Handling confounding variables in statistical shape analysis -- application to cardiac remodelling
Gabriel Bernardino, Oualid Benkarim, Mar\'ia Sanz-de la Garza, Susanna, Prat-Gonz\`alez, \'Alvaro Sepulveda-Martinez, F\`atima Crispi, Marta Sitges,, Mathieu De Craene, Bart Bijnens, Miguel \'Angel Gonz\'alez Ballester

TL;DR
This paper introduces a linear statistical shape analysis framework with confounding correction methods to accurately identify shape differences related to cardiac remodelling, especially in imbalanced datasets with confounders.
Contribution
It presents new confounding deflation and adjustment techniques integrated into shape analysis to account for demographic variables affecting shape variability.
Findings
Confirmed increased ventricular volumes and myocardial mass in athletes.

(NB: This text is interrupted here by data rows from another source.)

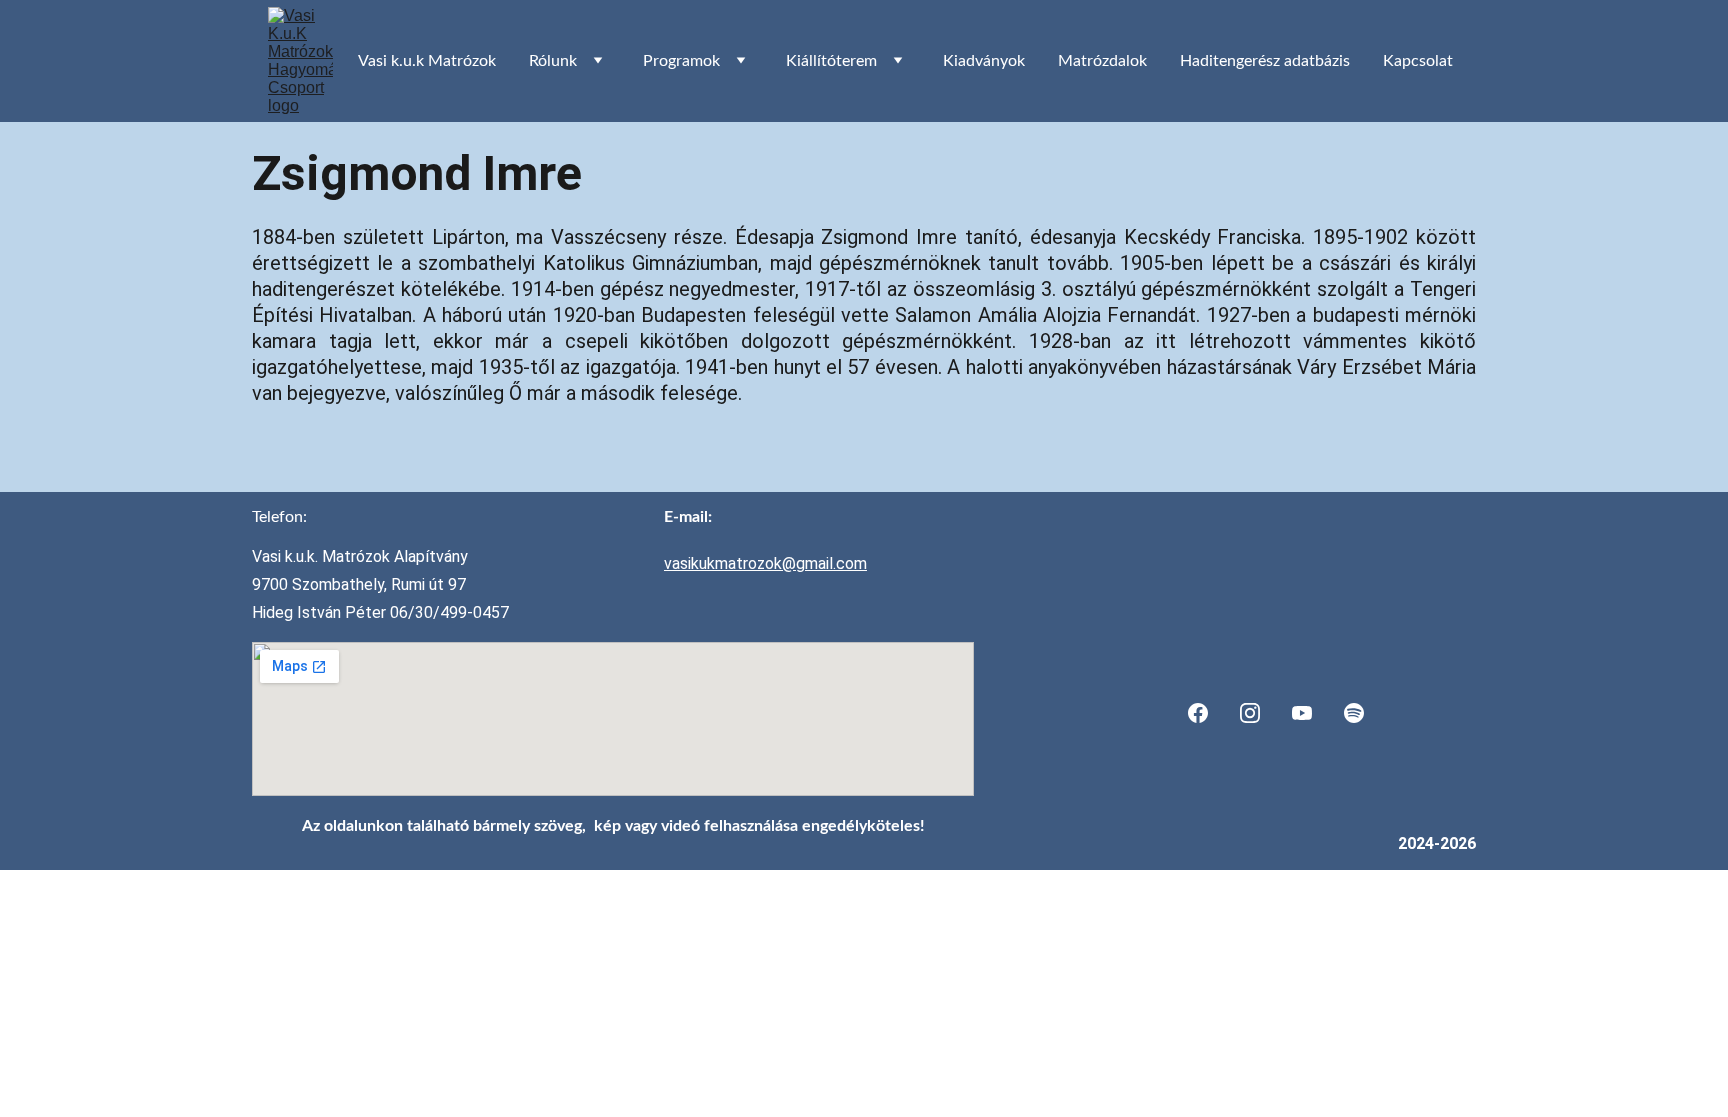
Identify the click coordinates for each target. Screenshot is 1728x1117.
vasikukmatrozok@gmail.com (765, 563)
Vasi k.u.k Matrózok (427, 61)
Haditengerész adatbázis (1265, 61)
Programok (681, 61)
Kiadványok (984, 61)
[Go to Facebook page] (1198, 713)
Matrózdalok (1102, 61)
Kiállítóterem (831, 61)
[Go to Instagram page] (1250, 713)
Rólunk (553, 61)
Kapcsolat (1418, 61)
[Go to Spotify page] (1354, 713)
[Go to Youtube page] (1302, 713)
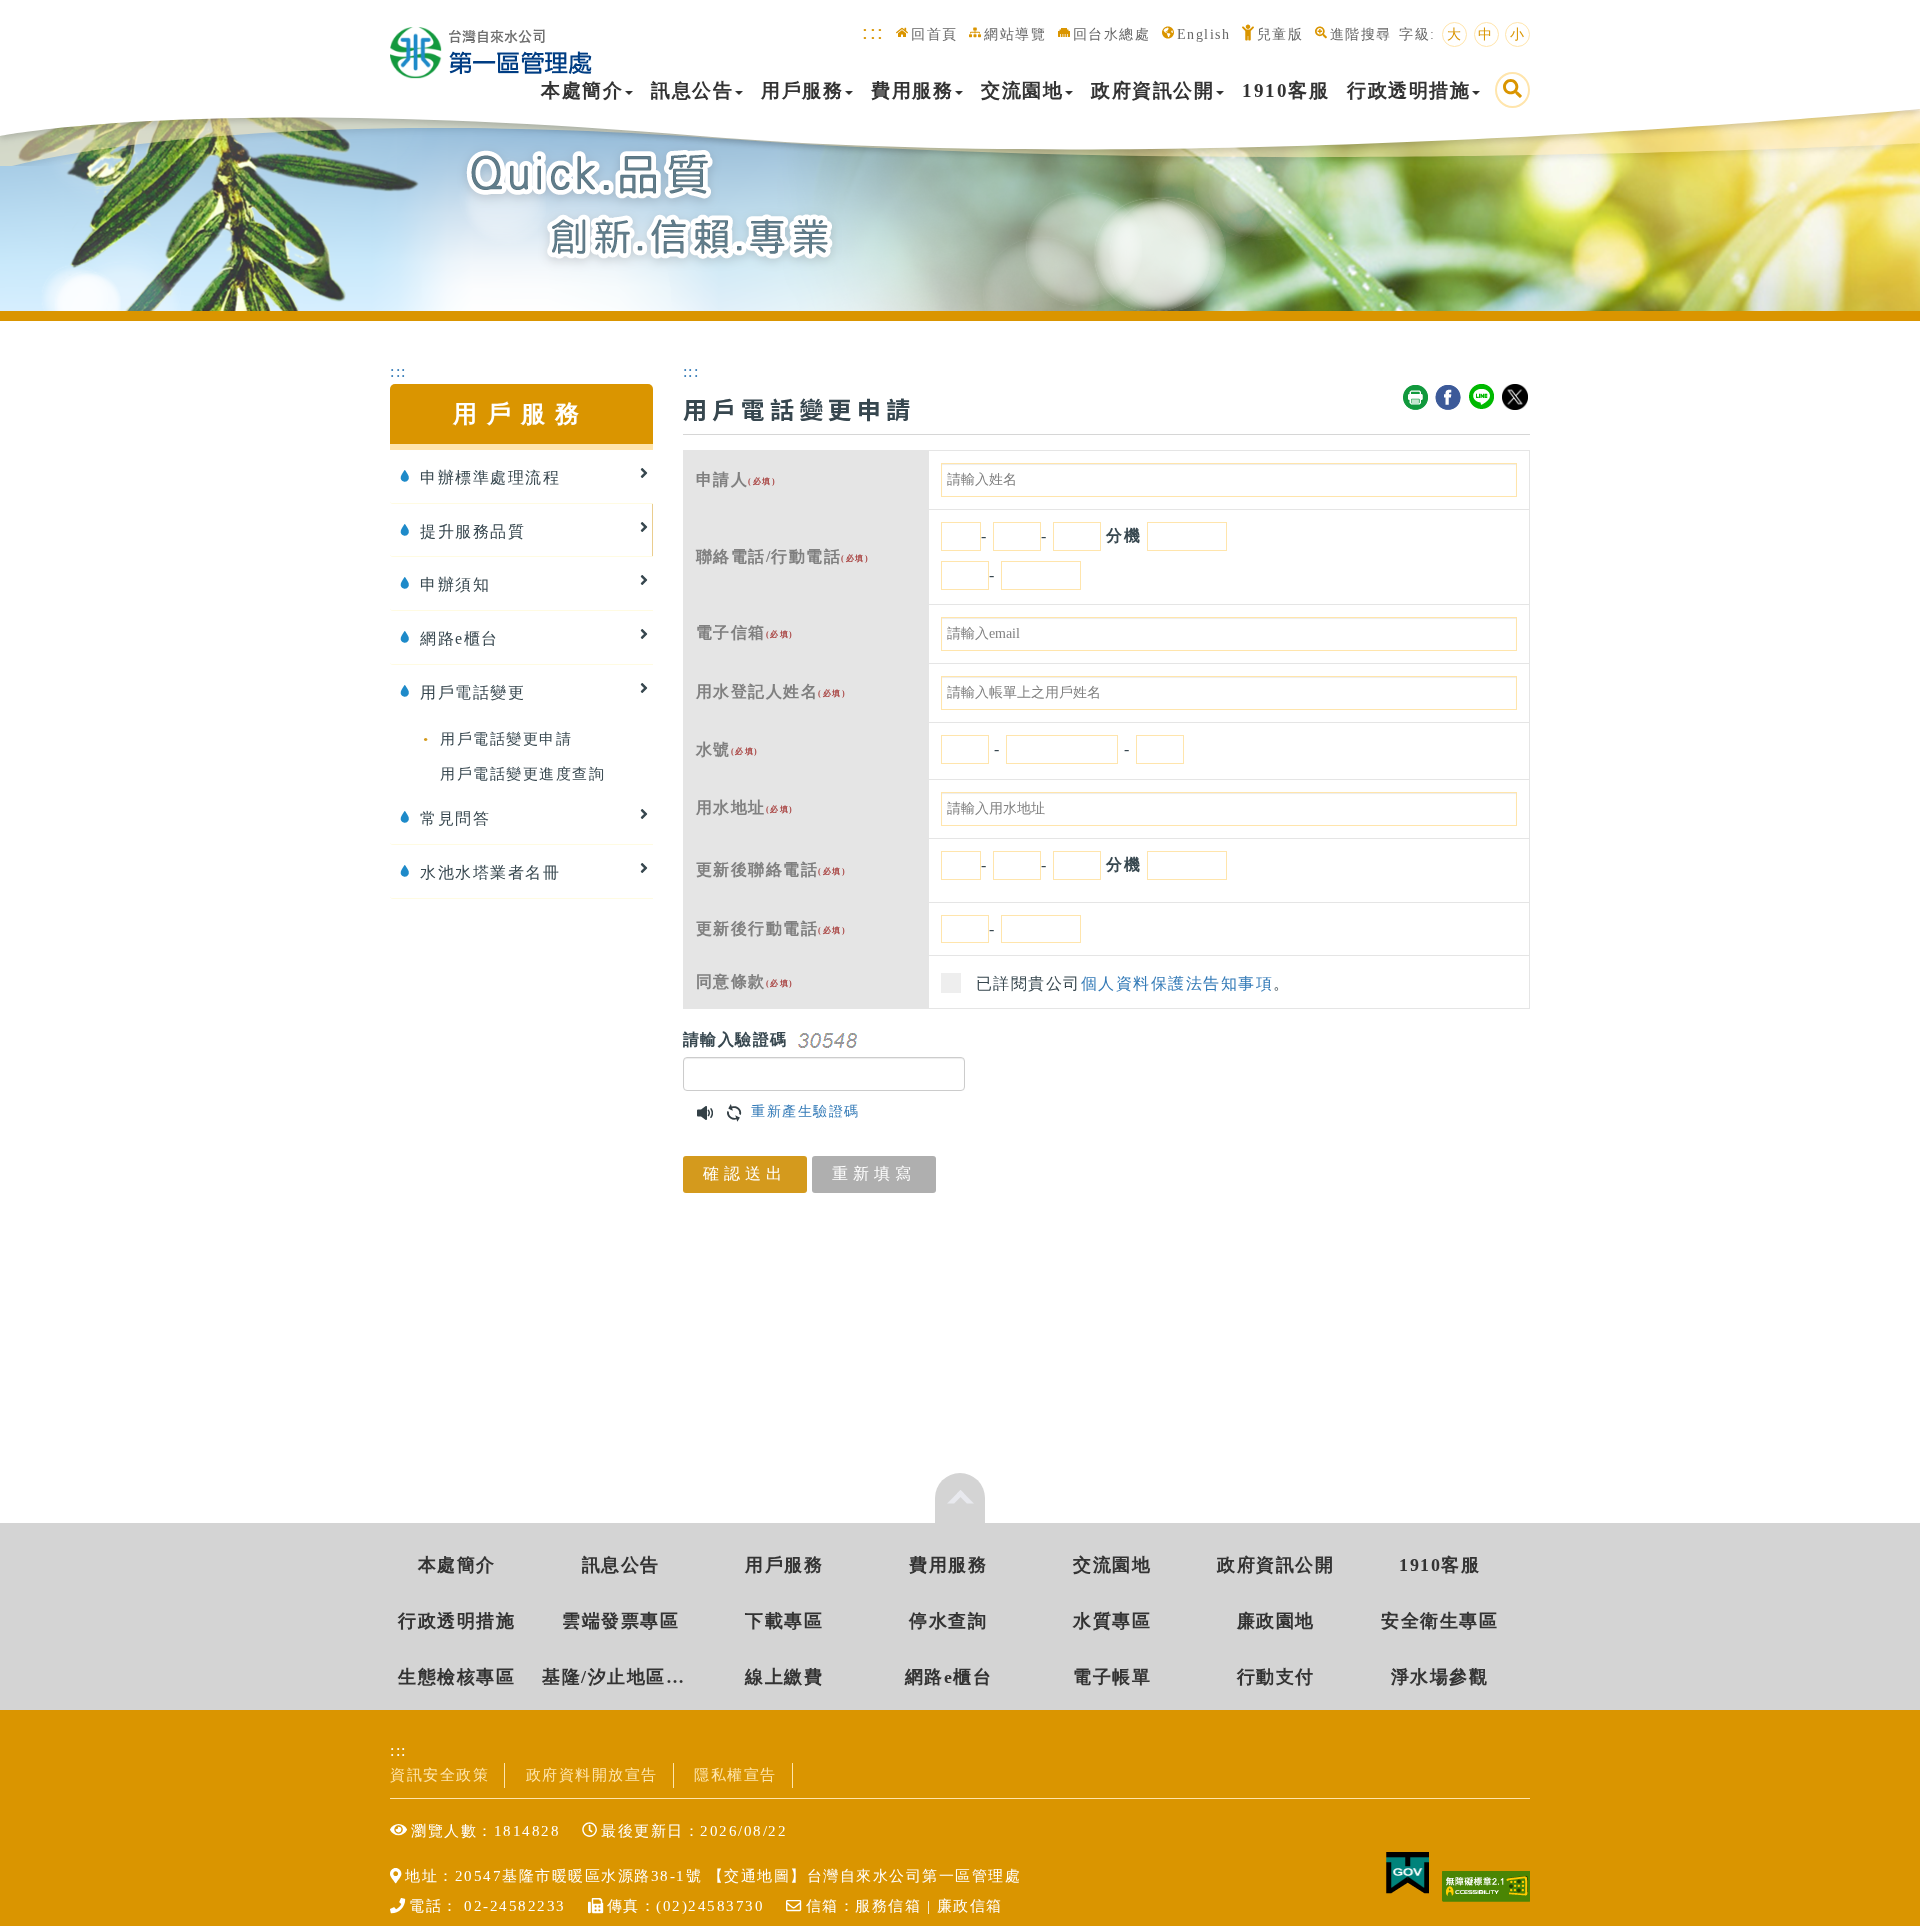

Demonstrated the necessity of confounder correction in imbalanced datasets.
Validated robustness of the methods through subset analyses.
Abstract
Statistical shape analysis is a powerful tool to assess organ morphologies and find shape changes associated to a particular disease. However, imbalance in confounding factors, such as demographics might invalidate the analysis if not taken into consideration. Despite the methodological advances in the field, providing new methods that are able to capture complex and regional shape differences, the relationship between non-imaging information and shape variability has been overlooked. We present a linear statistical shape analysis framework that finds shape differences unassociated to a controlled set of confounding variables. It includes two confounding correction methods: confounding deflation and adjustment. We applied our framework to a cardiac magnetic resonance imaging dataset, consisting of the cardiac ventricles of 89 triathletes and 77 controls, to identify cardiac remodelling…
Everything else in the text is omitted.